An exciting aspect of the proposal is that it will take advantage of a successful ~£3.7M bid (by the PI and Australian collaborators) for the Australian Marine National Facility vessel the RV Investigator to undertake a cruise to the MRC to enable the deployment of both ocean bottom and land seismometers.

Who are the non-academic beneficiaries of this research and what can they get out of the science undertaken as part of this project?

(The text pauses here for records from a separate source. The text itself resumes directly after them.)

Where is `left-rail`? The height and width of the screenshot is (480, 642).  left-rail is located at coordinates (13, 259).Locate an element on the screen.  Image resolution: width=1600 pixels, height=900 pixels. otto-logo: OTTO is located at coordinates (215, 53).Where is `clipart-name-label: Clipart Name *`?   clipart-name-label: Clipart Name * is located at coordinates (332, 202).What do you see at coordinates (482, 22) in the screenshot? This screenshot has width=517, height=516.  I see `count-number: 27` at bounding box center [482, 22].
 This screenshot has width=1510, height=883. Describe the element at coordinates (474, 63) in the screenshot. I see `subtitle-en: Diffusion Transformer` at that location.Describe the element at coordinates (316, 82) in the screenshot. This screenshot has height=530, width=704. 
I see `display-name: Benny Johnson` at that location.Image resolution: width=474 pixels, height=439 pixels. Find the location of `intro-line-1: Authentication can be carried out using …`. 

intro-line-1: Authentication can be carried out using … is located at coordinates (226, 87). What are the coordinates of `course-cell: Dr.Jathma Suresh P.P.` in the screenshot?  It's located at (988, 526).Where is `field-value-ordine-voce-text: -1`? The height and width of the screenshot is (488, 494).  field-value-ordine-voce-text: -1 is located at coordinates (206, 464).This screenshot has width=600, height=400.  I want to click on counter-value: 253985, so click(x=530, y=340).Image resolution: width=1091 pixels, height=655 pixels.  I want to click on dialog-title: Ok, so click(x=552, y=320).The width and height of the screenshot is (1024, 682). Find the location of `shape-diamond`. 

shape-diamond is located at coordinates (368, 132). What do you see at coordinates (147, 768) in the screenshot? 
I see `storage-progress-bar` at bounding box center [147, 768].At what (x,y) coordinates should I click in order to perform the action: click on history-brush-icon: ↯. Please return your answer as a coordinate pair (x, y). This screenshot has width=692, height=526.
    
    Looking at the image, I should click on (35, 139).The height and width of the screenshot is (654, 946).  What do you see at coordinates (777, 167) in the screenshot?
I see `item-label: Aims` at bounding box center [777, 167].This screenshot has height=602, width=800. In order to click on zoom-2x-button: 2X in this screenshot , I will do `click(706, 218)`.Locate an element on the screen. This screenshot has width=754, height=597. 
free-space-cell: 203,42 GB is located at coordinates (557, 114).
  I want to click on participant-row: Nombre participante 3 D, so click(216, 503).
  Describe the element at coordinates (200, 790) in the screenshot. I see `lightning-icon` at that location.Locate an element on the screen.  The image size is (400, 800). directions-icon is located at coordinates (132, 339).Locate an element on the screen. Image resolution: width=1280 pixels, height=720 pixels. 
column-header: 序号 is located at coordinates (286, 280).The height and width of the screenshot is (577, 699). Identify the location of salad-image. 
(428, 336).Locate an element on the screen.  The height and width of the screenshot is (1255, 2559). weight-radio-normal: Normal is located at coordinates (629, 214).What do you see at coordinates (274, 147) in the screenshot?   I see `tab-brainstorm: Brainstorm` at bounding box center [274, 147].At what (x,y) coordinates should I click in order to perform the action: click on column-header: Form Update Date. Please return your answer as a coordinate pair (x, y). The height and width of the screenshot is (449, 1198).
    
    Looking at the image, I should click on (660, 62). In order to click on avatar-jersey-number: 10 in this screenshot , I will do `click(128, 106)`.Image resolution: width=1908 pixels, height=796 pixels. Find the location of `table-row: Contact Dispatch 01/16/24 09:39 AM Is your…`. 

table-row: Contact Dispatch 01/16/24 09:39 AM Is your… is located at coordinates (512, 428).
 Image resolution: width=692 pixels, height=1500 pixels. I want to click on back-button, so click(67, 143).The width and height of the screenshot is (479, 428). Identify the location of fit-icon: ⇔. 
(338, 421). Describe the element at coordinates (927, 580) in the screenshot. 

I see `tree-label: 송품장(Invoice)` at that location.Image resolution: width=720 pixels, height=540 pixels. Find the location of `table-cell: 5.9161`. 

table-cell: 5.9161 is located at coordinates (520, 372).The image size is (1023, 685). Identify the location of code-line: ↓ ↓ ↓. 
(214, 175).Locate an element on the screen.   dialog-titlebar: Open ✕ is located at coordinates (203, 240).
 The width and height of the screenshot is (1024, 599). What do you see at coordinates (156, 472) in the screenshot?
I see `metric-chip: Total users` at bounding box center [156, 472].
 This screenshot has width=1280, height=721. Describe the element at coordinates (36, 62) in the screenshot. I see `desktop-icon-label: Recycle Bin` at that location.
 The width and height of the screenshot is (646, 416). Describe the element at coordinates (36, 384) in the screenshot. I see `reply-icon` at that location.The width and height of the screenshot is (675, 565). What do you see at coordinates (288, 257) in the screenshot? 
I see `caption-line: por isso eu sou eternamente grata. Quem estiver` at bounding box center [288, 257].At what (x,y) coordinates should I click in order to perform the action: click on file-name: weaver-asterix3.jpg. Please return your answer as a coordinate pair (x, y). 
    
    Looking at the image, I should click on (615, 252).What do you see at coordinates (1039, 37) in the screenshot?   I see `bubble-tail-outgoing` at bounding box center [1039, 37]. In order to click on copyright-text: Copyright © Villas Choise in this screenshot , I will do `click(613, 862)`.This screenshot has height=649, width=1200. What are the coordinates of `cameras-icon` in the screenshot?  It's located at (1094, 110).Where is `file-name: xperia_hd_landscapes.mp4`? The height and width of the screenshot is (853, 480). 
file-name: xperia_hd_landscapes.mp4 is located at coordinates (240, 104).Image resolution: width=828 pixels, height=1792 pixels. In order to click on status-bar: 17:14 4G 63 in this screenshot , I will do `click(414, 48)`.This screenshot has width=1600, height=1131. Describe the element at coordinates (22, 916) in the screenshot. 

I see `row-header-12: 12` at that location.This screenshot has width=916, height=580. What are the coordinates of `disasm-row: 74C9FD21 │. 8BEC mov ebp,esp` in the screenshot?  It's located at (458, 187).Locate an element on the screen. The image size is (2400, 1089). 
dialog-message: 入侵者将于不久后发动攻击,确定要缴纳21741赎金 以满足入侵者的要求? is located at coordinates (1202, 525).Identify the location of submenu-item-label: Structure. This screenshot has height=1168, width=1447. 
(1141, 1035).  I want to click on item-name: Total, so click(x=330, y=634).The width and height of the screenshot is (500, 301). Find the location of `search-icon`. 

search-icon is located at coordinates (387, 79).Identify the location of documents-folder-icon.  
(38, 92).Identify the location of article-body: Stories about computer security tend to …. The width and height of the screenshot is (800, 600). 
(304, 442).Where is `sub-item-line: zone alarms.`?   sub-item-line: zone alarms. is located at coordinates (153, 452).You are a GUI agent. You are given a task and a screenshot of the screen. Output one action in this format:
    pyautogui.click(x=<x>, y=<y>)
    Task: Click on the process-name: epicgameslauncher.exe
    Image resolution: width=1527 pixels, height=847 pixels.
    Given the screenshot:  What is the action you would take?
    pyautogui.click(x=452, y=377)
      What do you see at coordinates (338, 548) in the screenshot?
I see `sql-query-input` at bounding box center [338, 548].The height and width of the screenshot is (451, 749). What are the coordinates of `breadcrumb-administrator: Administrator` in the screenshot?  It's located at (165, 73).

(1) Ocean Bottom Seismometer Instrument manufacturers
A major hole in the NERC-GEF national geophysical instrument facility is a lack of access to broadband ocean bottom seismometers which can be used for experiments such as the one proposed here. This has made it difficult to undertake passive marine seismic experiments or combined active and passive marine experiments. As such, the UK is trailing many other nations in its ability to undertake world class marine research. The cost of establishing such a facility is sizeable, and the running costs are also significant, which likely have been the main barriers that have prevented establishment of such a pool of instruments. An alternative approach is to have a "virtual facility", which in effect leases the OBSs to users via pre-existing arrangements with instrument manufacturers. With on-going discussions now taking place to plan the future of NERC-GEF, it is extremely timely that this project is able to test this lease approach. In this case, the PI has arranged to lease the instruments from the Chinese Academy of Sciences, with whom he has pre-existing collaborations. However, if this model proves successful, then it may help pave the way for the development of a more established arrangement via NERC-GEF. Already, OBS manufacturers such as Guralp (based in the UK) and KUM (based in Germany) have indicated their interest in being part of such an arrangement.

(2) The general public
The astronomy community has arguably been far more successful at capturing the imagination and interest of the general public than the Earth Sciences community. Yet, we have a better idea of what is happening 100 light-years above our head than 100 km beneath our feet. It is therefore incumbent on us to get the message out that the Earth we live on is worth understanding, and what happens at depths beyond where we can dig or drill does matter. This project is ideally situated to help transmit this message to the general public because it has the necessary ingredients to generate the "wow" factor needed to turn the head of the average Joe in the street who would otherwise walk on by. First, it involves a cruise by Australia's premier research vessel into a remote part of the southwest Pacific to study a region around one of the most fascinating islands on the planet (Macquarie Island, which has UNESCO world heritage status on account of its unique geology, and hosts very large penguin colonies). Then there is the deployment of ocean bottom seismometers, which can operate at depths of up to 6 km for 12 months, in a region which hosts the largest strike-slip earthquakes ever recorded. Last but not least, we will be probing the structure beneath a transpressional plate boundary which may hold valuable clues into the genesis of subduction. We will take advantage of all of these ingredients to create a substantial and innovative outreach program, which includes a stall at the prestigious Edinburgh International Science Festival, which is the largest science festival in Europe, and an exhibit at the Sedgwick Museum of Earth Sciences in Cambridge, which received nearly 150,000 visitors in 2017.

(3) Schools
Most schools have limited or no educational programs in the Earth Sciences. It is therefore important for them to receive outside help to make their students aware of this major strand of the physical sciences. The PI has extensive experience in outreach to schools, having been part of the seismometer in schools program in Australia, and through his current seismic deployment in North Borneo, where a significant number of stations have been placed in schools. In this project, he will engage with schools during visits to the Sedgwick Museum, and through presentations at Cambridge Science Week, which attracts nearly 50,000 visitors per year.